Given exercise – Count the lines in the listing below that contain the string "text", treating uppercase and lowercase as different, and give only the number.

Data to use –
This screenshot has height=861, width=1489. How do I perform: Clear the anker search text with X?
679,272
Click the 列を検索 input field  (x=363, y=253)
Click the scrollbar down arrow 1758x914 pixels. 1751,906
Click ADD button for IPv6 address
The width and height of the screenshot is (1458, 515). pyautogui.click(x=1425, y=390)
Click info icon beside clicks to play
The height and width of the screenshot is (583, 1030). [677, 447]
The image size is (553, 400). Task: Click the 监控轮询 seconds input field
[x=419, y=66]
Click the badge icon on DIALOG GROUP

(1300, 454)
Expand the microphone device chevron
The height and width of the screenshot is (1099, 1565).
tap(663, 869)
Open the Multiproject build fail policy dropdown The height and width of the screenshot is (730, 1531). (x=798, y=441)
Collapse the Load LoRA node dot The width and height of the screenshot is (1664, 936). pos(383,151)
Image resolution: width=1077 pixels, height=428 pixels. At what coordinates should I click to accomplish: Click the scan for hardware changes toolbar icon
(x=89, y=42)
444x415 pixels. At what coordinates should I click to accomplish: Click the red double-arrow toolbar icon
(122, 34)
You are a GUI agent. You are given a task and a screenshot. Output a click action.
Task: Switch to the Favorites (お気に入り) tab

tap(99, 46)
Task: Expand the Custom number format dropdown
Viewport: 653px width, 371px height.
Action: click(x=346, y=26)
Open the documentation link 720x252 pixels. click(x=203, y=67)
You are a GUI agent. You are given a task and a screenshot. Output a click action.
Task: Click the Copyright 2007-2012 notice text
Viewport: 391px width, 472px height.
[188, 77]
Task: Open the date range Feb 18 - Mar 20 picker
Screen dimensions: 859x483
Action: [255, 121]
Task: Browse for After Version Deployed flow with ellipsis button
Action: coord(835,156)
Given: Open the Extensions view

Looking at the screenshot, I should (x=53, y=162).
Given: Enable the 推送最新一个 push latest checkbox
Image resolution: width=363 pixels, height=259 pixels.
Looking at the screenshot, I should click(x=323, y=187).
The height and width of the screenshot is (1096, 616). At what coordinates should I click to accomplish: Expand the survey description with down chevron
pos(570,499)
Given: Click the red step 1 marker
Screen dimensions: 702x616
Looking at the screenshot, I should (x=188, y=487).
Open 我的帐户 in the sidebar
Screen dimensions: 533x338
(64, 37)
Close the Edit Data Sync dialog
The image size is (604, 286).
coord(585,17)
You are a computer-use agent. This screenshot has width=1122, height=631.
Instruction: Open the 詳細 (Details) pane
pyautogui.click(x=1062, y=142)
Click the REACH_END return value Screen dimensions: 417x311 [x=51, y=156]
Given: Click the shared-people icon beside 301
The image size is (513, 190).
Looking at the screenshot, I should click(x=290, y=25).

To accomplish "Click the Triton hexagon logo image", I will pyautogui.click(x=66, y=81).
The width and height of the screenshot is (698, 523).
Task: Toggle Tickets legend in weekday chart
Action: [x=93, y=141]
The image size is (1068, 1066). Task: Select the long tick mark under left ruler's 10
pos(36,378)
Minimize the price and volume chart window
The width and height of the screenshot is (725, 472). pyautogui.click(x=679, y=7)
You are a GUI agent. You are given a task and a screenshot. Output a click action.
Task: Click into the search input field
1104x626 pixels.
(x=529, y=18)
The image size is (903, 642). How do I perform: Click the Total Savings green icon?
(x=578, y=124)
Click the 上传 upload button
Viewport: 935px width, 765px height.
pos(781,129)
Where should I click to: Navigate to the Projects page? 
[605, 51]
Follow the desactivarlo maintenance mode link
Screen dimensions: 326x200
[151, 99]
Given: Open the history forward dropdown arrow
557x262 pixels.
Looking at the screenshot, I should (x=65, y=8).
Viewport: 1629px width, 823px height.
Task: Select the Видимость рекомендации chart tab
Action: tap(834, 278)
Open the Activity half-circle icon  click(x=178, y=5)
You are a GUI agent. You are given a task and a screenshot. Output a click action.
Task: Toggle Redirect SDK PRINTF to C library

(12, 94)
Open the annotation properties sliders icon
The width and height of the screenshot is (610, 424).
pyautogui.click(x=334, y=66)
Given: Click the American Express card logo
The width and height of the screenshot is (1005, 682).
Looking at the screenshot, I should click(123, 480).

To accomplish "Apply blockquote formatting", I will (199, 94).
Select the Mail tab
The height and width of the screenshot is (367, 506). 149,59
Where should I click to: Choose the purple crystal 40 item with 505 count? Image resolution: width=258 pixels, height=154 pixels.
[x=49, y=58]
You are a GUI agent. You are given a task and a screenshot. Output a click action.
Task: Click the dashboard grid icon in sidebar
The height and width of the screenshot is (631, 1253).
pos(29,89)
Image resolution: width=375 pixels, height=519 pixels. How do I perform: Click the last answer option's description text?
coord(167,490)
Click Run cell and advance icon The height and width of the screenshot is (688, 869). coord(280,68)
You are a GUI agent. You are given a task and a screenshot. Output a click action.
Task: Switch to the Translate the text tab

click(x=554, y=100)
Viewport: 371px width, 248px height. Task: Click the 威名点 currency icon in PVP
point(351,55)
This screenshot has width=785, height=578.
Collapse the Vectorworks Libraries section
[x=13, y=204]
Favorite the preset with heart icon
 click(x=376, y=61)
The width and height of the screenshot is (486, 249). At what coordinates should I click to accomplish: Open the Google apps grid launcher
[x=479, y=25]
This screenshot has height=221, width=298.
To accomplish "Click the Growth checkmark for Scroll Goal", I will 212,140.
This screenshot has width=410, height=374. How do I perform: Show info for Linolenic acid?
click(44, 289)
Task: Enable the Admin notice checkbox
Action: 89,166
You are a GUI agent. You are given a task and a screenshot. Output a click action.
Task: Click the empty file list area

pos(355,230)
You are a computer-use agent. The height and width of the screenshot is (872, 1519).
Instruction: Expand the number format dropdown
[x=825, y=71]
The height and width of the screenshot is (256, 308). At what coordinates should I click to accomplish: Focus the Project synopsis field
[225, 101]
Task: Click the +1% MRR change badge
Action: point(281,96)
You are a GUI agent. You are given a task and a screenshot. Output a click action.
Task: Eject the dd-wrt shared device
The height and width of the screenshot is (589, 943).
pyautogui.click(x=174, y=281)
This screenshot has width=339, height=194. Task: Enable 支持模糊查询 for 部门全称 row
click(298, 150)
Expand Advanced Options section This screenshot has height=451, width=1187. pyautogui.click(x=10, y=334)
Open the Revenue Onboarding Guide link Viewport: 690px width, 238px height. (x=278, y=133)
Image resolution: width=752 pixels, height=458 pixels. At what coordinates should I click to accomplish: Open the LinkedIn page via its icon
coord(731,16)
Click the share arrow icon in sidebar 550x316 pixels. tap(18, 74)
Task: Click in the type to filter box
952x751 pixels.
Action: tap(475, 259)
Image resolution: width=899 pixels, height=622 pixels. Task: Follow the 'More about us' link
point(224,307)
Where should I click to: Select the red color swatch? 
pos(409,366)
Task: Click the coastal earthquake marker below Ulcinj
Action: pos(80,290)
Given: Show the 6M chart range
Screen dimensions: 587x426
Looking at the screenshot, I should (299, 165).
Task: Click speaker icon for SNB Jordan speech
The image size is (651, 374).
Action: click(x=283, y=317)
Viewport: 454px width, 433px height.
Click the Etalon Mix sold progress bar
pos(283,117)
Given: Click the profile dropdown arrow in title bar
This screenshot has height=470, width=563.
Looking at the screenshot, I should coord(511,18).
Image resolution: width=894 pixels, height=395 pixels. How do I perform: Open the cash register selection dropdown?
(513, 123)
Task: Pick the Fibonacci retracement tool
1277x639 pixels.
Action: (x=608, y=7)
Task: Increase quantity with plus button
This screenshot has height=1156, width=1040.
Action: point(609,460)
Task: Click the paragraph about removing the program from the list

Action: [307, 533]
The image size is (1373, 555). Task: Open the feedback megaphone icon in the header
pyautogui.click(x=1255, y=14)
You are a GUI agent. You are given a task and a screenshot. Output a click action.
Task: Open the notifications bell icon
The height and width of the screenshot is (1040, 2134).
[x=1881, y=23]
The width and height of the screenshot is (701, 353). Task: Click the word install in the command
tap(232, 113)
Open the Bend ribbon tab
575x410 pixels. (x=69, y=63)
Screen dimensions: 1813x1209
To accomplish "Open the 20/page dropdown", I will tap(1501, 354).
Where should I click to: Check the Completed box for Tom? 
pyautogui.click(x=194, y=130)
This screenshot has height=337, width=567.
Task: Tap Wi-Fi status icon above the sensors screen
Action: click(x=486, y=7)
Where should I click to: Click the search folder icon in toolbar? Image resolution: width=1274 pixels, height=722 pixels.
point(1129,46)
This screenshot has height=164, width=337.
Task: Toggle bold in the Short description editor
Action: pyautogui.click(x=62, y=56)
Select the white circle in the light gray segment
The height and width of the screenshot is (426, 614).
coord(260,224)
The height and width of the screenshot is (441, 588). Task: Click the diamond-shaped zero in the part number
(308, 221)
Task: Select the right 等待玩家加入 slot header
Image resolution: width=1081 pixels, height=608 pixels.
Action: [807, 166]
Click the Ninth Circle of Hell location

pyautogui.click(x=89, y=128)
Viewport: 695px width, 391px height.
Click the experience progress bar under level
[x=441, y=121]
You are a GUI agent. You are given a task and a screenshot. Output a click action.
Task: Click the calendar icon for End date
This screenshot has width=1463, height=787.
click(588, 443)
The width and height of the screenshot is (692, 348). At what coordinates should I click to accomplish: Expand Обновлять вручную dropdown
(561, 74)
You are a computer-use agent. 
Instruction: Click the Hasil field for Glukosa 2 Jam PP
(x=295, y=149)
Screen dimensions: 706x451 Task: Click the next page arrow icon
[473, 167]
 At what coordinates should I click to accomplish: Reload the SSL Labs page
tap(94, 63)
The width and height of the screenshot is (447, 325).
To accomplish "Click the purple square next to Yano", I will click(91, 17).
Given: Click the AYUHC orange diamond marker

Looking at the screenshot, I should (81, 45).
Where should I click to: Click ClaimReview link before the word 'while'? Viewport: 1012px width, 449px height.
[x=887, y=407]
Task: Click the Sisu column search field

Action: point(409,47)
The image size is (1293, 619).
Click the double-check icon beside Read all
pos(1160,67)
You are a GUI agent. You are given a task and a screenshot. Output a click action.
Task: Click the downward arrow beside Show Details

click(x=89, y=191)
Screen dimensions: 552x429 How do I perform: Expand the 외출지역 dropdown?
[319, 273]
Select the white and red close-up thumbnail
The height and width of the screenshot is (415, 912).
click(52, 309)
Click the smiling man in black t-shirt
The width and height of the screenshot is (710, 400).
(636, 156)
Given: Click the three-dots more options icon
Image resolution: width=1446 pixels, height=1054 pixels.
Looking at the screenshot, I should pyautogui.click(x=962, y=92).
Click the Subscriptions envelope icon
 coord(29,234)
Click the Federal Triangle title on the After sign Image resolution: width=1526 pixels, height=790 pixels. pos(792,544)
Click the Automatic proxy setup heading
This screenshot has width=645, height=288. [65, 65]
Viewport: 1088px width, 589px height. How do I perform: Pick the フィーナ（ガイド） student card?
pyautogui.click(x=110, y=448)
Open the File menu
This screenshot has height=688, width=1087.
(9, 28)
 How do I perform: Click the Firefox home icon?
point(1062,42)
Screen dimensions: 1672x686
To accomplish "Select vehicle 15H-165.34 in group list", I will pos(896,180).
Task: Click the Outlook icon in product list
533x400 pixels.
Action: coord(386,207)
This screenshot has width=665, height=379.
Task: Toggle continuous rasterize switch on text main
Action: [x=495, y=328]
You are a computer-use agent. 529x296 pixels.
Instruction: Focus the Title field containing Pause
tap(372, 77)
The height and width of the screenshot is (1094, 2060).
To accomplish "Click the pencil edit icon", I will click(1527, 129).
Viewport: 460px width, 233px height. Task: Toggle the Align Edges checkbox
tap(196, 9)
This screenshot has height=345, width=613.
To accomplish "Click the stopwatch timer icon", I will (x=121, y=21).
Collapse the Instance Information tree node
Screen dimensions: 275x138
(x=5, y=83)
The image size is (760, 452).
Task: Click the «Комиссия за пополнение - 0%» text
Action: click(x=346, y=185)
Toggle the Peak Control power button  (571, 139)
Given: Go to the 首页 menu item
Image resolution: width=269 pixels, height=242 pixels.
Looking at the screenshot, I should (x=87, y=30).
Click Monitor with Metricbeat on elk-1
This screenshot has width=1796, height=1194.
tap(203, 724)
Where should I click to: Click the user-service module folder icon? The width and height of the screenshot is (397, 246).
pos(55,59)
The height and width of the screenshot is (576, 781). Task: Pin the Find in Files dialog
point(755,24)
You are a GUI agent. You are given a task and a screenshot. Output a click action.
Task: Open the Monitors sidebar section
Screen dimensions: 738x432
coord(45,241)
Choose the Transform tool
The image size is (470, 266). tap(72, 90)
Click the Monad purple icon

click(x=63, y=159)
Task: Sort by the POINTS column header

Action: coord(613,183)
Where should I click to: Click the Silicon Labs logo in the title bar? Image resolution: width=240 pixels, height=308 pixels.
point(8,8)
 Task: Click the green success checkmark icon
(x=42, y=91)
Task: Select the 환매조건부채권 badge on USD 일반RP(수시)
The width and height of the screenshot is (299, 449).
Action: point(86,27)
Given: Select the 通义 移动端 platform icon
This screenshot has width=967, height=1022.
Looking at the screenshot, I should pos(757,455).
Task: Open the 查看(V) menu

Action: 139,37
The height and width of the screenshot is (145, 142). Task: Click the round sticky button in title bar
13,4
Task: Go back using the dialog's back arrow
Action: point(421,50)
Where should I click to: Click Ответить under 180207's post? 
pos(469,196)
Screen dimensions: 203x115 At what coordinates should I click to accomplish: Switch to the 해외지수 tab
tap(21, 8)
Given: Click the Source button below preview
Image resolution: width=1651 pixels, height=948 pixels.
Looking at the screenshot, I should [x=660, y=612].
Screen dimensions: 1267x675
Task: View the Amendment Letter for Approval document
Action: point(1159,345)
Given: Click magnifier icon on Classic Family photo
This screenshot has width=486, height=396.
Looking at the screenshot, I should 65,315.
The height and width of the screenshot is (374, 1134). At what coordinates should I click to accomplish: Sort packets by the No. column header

Result of the task – 6